The two organizations this week announced a partnership under which they will work together to enable delivery of the new service. The goal is to build a generation of cloud-based applications and tools that will help clinicians do genome analysis at massive scale, Stanford Medicine and Google said in separate releases this week.

“As genome sequencing becomes affordable, more and more patients will be able to benefit from it,” Sam Schillace, vice president of engineering at Google’s Industry Solutions group, wrote in a blog post. “Modern cloud technology and data science tools can vastly improve analysis methods for genomic data.”

Genome sequencing is a process for determining the sequence of nucleotides, or the building blocks that comprise human DNA. Such sequencing can help clinicians identify disease risk in patients early and also their responsiveness to drugs for treating that disease.

In its release, Stanford Medicine, which includes Stanford Health Care, the Stanford School of Medicine and Stanford Children’s Health, described the Google agreement as key to its plans to deliver a clinical genomics service. The service will let physicians at Stanford order genomic sequencing as part of regular treatment for patients with symptoms that might be gene-related, Stanford Medicine said.

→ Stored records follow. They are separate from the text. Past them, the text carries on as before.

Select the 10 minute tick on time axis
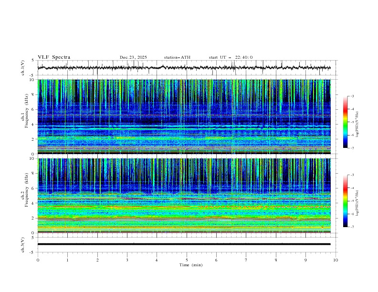This screenshot has width=378, height=292. tap(336, 260)
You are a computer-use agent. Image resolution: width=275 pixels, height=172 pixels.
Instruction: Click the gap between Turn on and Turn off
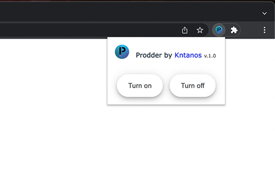coord(166,86)
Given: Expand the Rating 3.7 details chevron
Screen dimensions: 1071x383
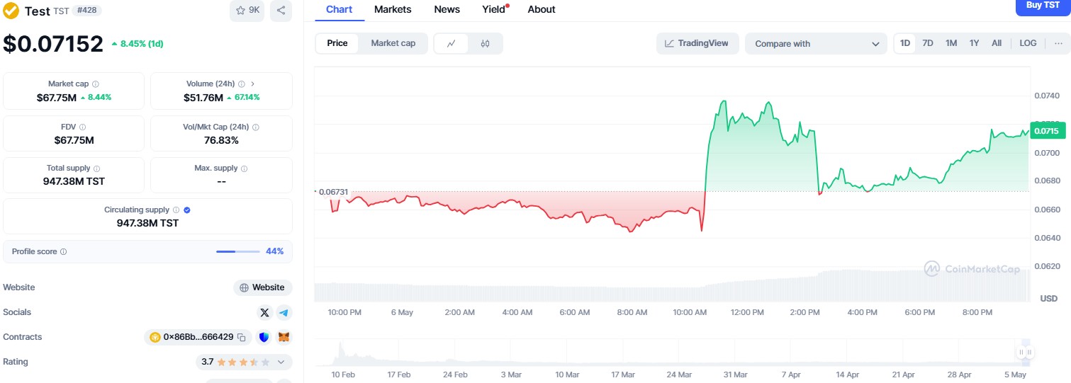Looking at the screenshot, I should 281,362.
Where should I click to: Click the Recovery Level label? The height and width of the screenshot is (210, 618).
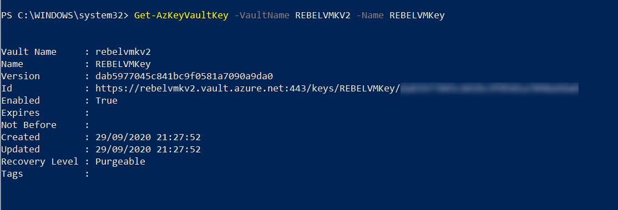[x=40, y=162]
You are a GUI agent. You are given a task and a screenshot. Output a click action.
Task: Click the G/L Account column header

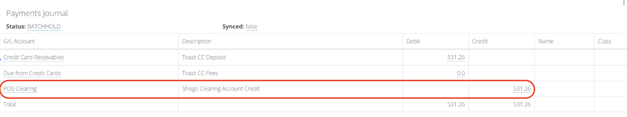point(19,41)
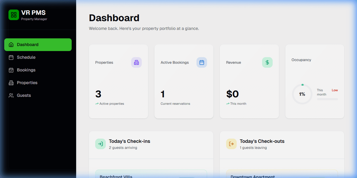Go to the Bookings page
Image resolution: width=357 pixels, height=178 pixels.
(x=26, y=70)
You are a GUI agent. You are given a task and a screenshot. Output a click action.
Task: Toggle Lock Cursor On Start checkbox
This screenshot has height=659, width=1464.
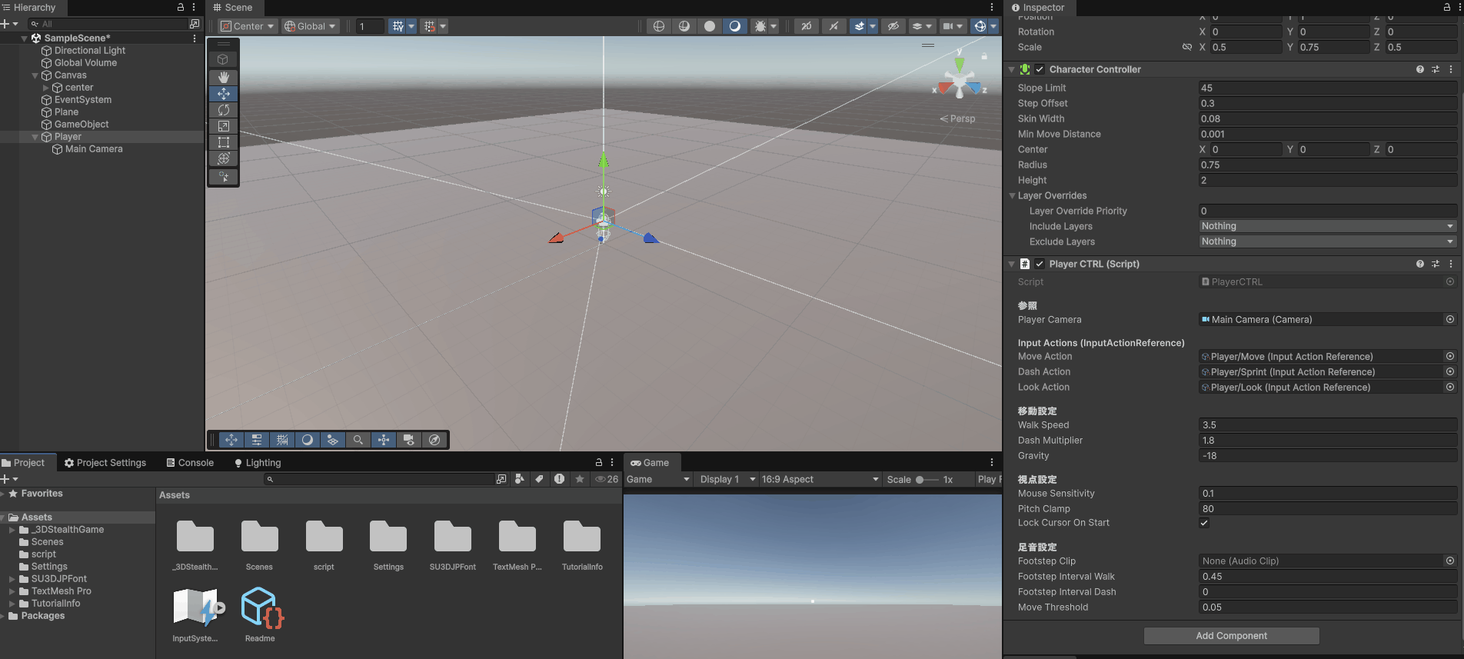click(1204, 523)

“In the past few years, the amount of available data about health care has exploded,” said Lloyd Minor, dean of the Stanford Medical School “While researchers are learning to integrate this big data, putting it to work for individual patients, in real time, is a huge challenge.”

The collaboration announced this week would help address this problem by combining Google’s smarts in big data science and cloud technology with Stanford Medicine’s expertise in clinical work and health care research.

For Google, the partnership with Stanford is an important validation of its efforts in the genomics space. In 2014 the company launched an ambitious project dubbed the Baseline Study under which it is analyzing a massive set of genomics data to try and see if it can build a picture of what a perfectly healthy human body should look like.

The goal is to help researchers detect conditions such as cancer and heart disease much sooner, according to an article in The Wall Street Journal. The company is conducting the study in collaboration with researchers from other organizations, including Stanford and Duke University, The Journal said.

Google also offers its own Google Genomics service for organizations looking to do analysis against petabyte-scale genomic data sets.

Initially, at least, the collaboration announced this week would focus on enabling Stanford’s new Clinical Genomics Service. But already there are plans to expand the partnership to other related areas.

According to Schillace, Stanford researchers are already looking to tap Google’s cloud and analytics capabilities in areas like machine learning to teach computers to read X-ray and pathology images. Stanford researchers are also looking to see if they can use Google’s analytics applications and infrastructure to extract value from the massive volumes of anonymized patient data they have accumulated over the years.